Foster plays Casey Brown, a girl who poses as the missing granddaughter of a wealthy woman in a scheme to take her inheritance, but her dynamics in her new home make her regret it.

In that same year, George Lucas released the first Star Wars movie and revolutionized science fiction in the cinema, and the Disney studios decided to try their luck in the genre with Abismo Negro (The Black Hole), perhaps the most anti-Disney movie of all the times. And there is the grace of it and the great reason for her to see it. It's weird, it's risky, and despite some calling it a guilty pleasure, it's a rare experience for fans of the owners of Mickey Mouse and Marvel. Black Hole focuses on the journey of a spaceship that returns to Earth, after a journey searching for life in other galaxies.
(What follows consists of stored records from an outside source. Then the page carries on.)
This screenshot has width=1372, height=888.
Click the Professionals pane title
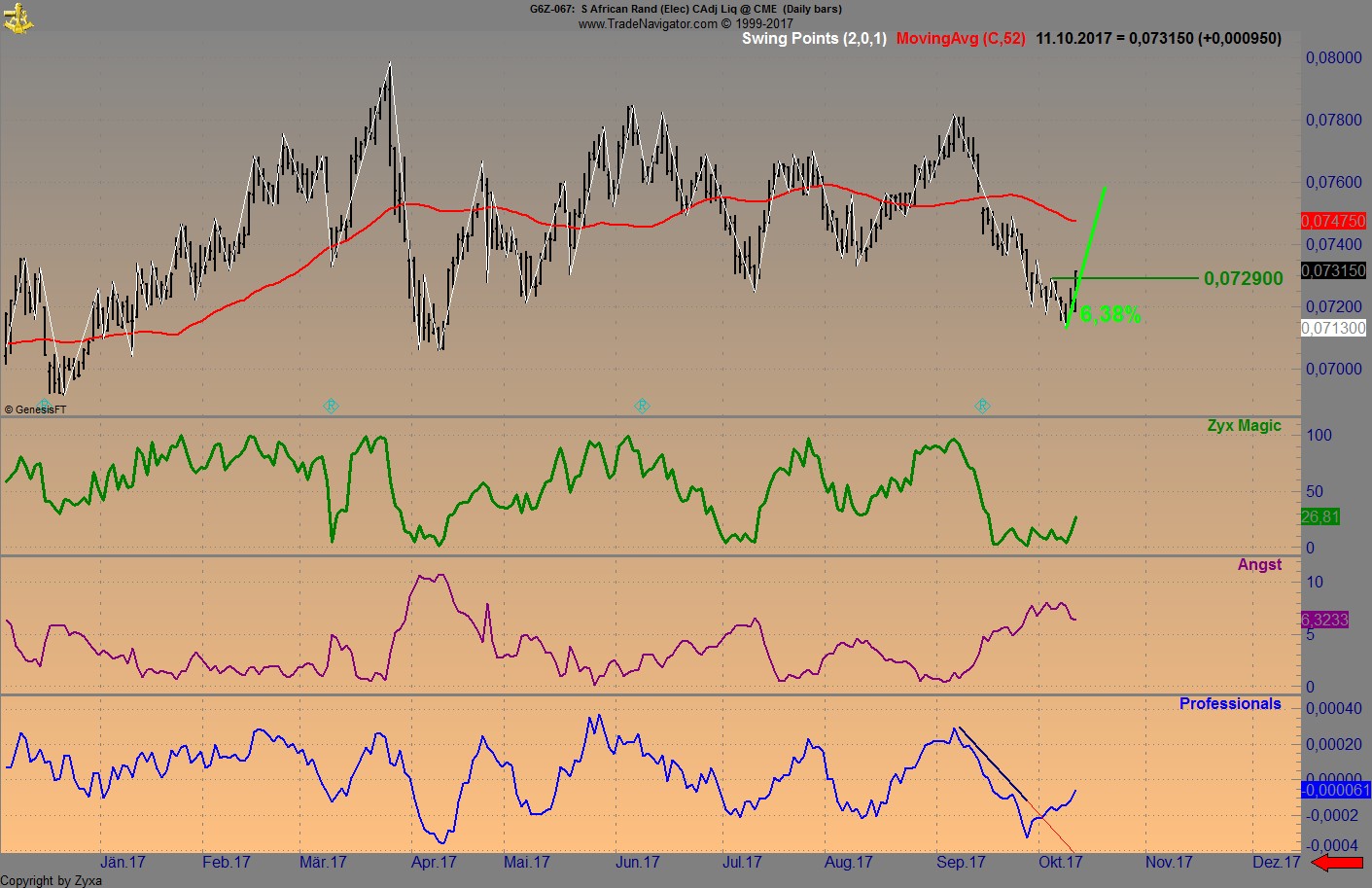pyautogui.click(x=1230, y=704)
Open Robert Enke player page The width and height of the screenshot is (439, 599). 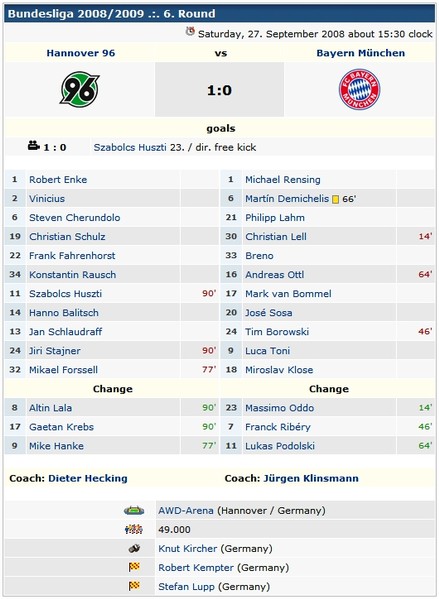coord(58,180)
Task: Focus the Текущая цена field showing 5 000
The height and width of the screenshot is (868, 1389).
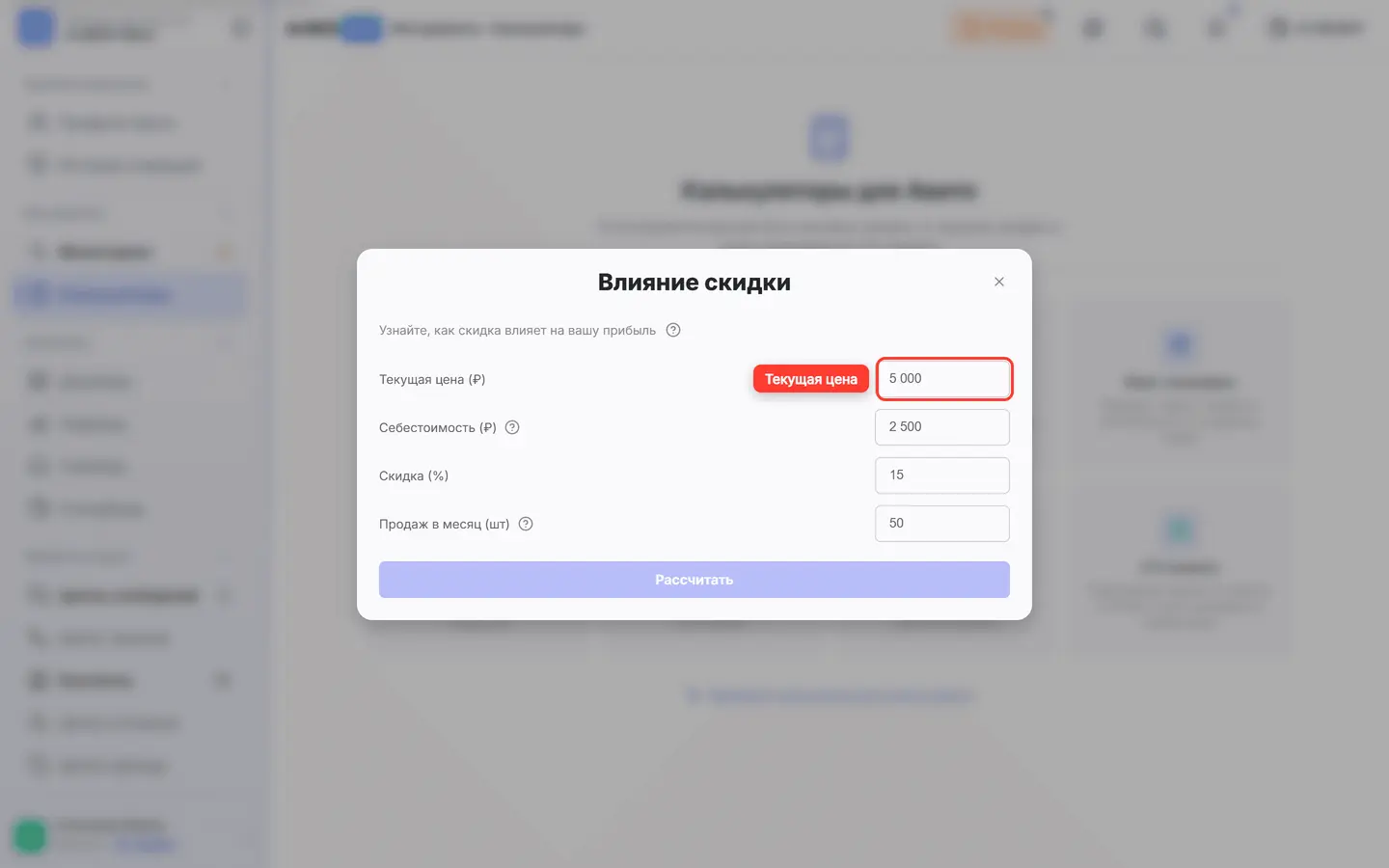Action: click(943, 378)
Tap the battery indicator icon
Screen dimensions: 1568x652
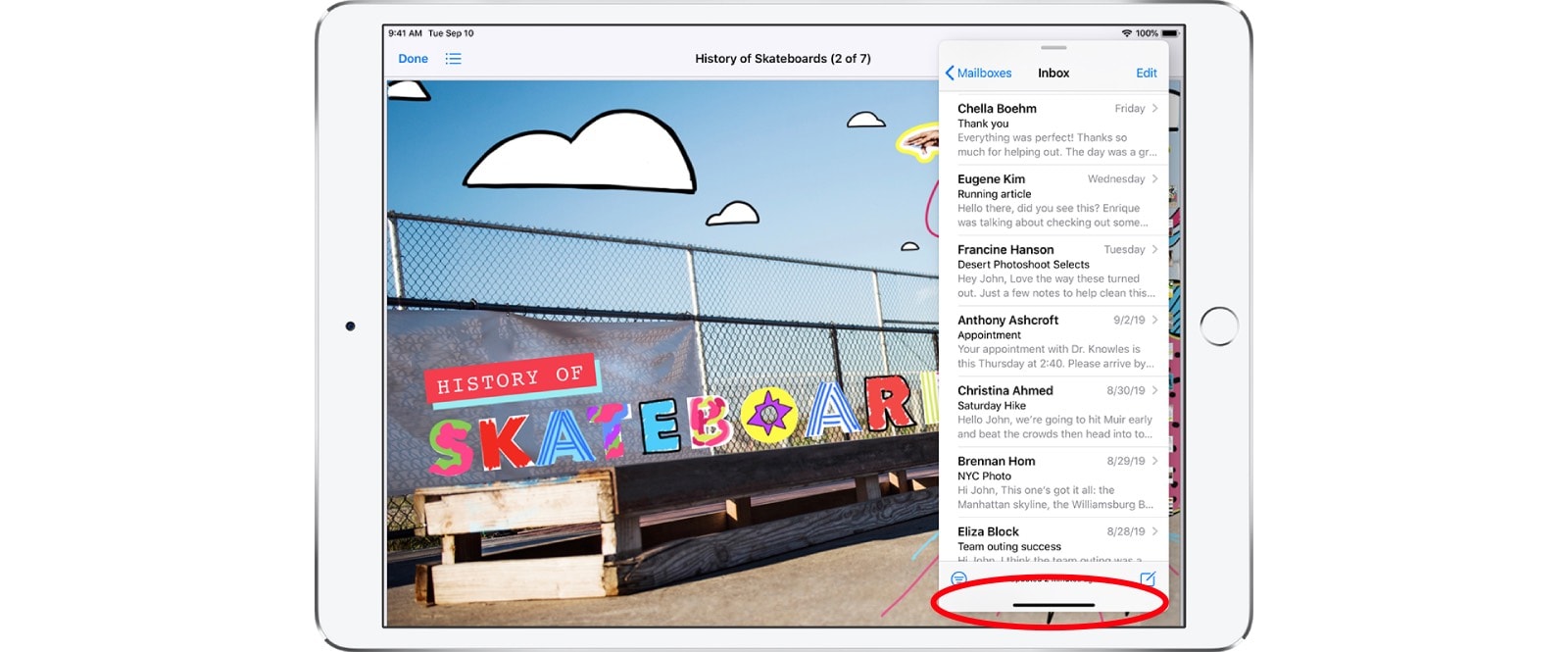point(1170,33)
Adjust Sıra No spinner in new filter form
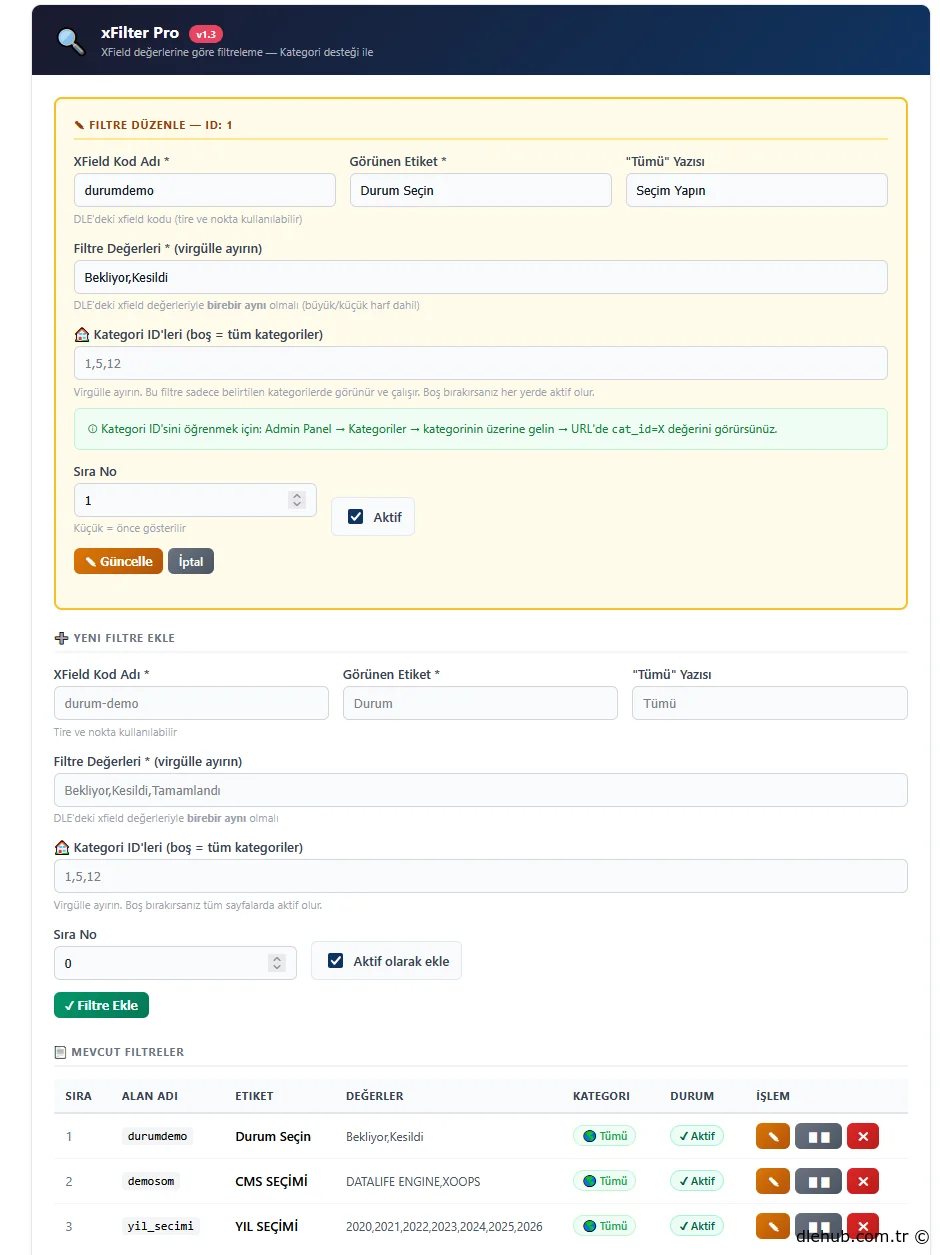The height and width of the screenshot is (1255, 940). pyautogui.click(x=276, y=963)
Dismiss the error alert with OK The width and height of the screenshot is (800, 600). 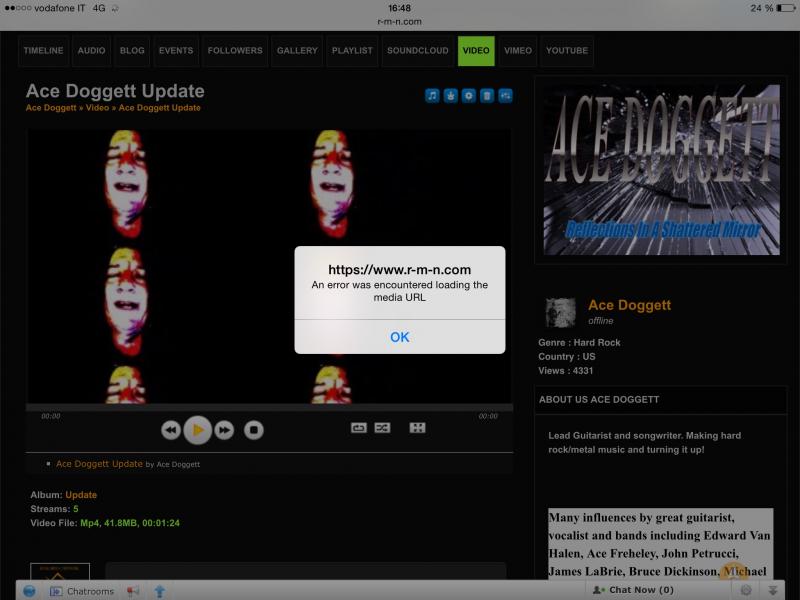click(399, 337)
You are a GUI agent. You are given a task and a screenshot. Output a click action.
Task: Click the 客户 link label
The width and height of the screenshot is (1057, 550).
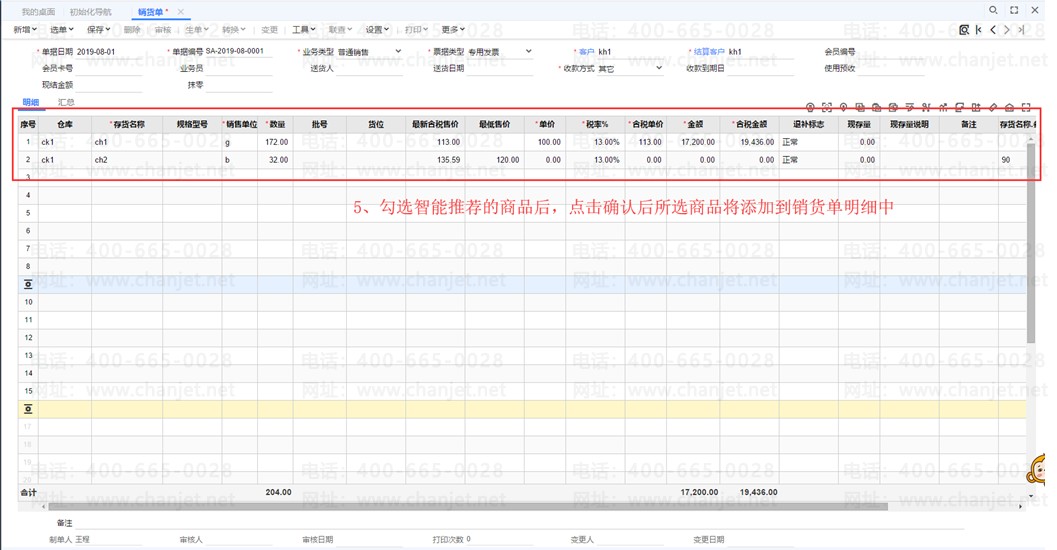586,51
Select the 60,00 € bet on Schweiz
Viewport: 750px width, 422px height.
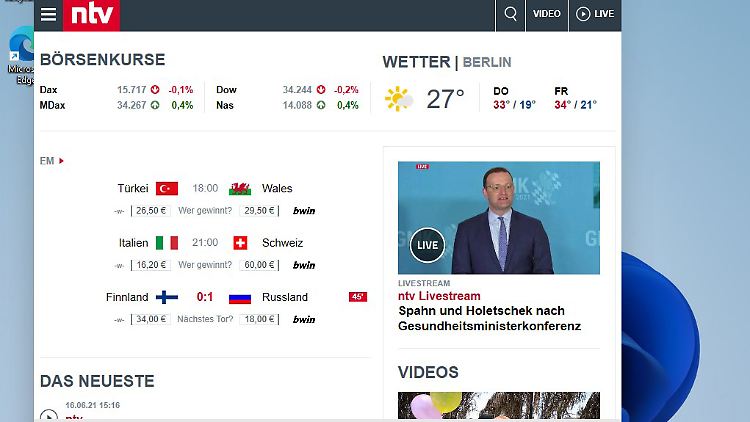click(x=259, y=265)
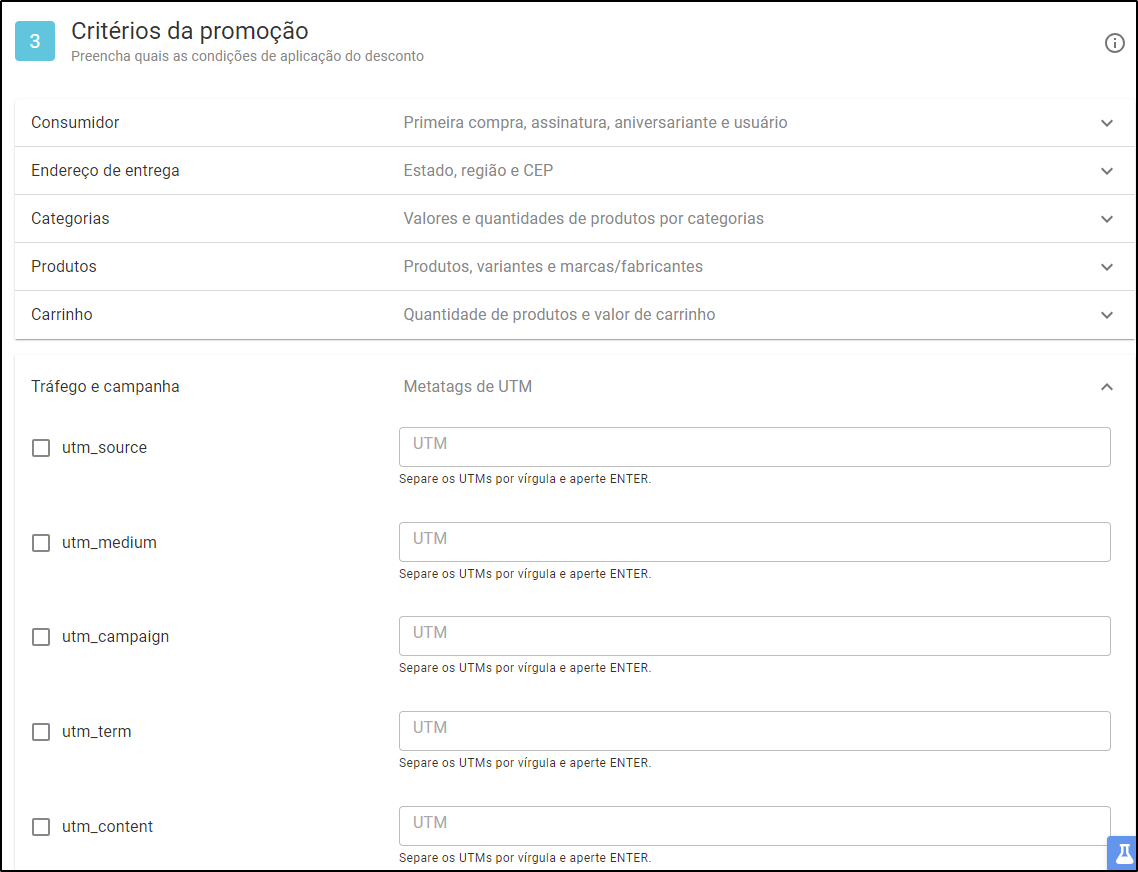Expand the Produtos section chevron
Image resolution: width=1138 pixels, height=872 pixels.
click(x=1107, y=266)
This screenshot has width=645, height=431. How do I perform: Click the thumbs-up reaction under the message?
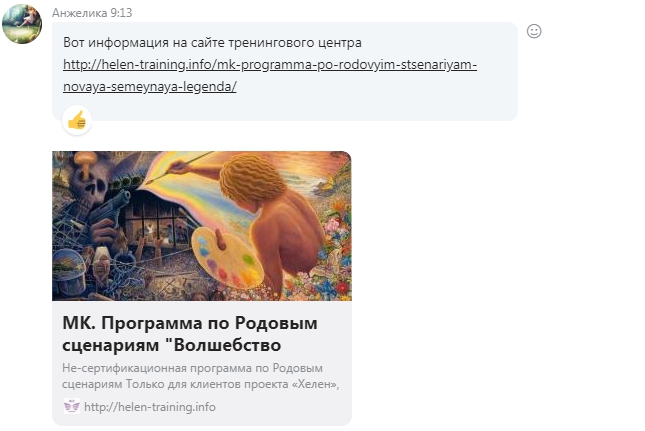point(77,120)
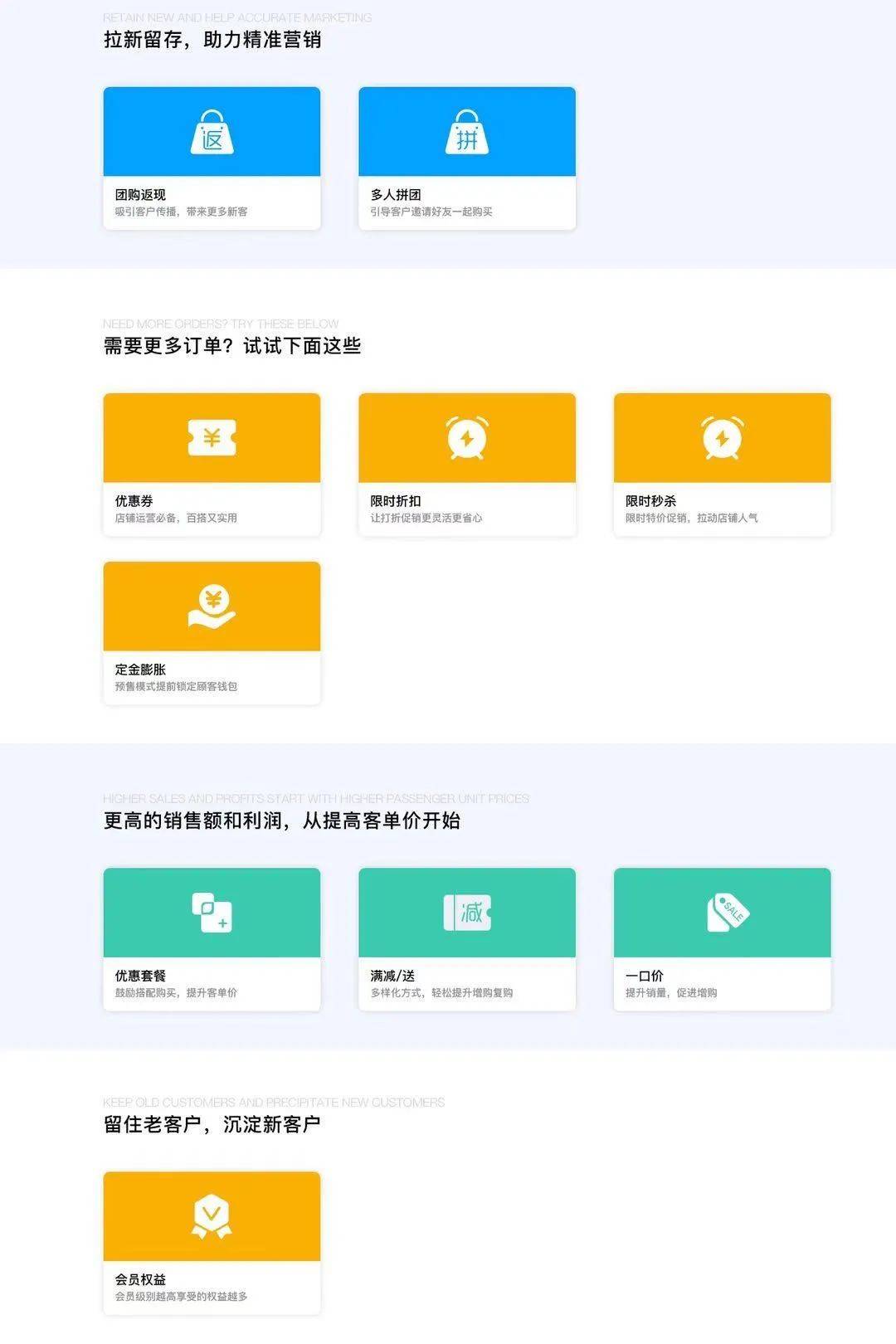Open the 限时折扣 title link
This screenshot has width=896, height=1344.
point(396,501)
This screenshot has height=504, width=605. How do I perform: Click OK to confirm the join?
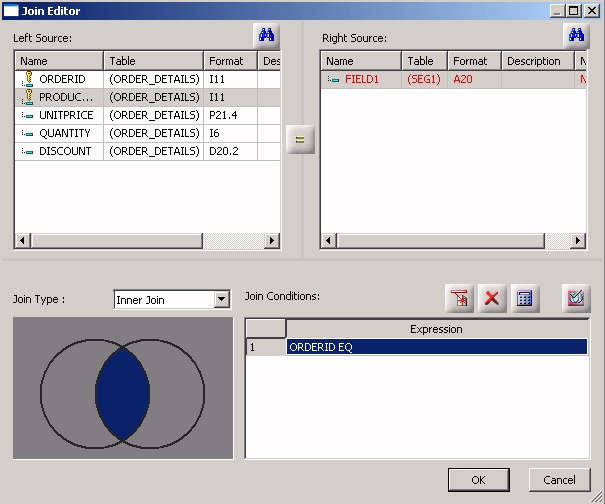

The USS Palomino, perhaps the least fortunate name for a shuttle that wants to leave its mark on science fiction, lives a nightmare when he runs into the Cygnus ship, which is floating around a black hole.

The film has stars like Anthony Perkins, the murderer of the film Psycho; Ernest Borgnine (who won an Oscar for the 1955 drama Marty) and Maximiliam Schell (of The Odessa File and The Nuremberg Trials fame), and are ultimately dwarfed by the cute robot VINCENT. At the time it was the most expensive Disney movie with a budget of 20 million dollars.

The Great Silence and the Social Kick

Amazon Prime Video almost silently demonstrated that it had the jewel in the crown on its platform with Sound of Metal, the film that won the Oscar for best editing and best sound, although it was the story of a drummer who loses his hearing and You have to prepare for a new cycle in your life.

He was a tortured soul (you never really know why) who had to make deep decisions. But the good thing is that he doesn't do it through overrepresenting his feelings on camera and manages to show what really matters. This is one of those productions that is worth repeating several times.

On the other hand, Nuevo Orden, the Mexican film by Michel Franco, delves into a social struggle where the dispossessed are in charge of taking what belongs to them. "I made a film that was attacked by many in my country, but in reality it seeks to criticize corruption and social imbalance," Franco said in a talk with EL TIEMPO.

Violent, gritty and risky, New Order offers a glimpse into a dystopian near future where the foundations of power are crumbling. It won the Grand Jury Prize at the Venice Film Festival and, in the words of Diego Boneta, it was “a film that was shot before the pandemic and that became heartbreakingly relevant to what is happening in the world (…). Being so specific to Mexico, it was shocking how global and universal it is. Not everyone would have gotten into one of these adventures. I'm proud of what we've achieved”, emphasizes Boneta about this 'visual and thematic kick that leaves the viewer breathless.

What does not take your breath away is to continue looking for those cinematographic streaks that arrive without fuss to the menus of the platforms.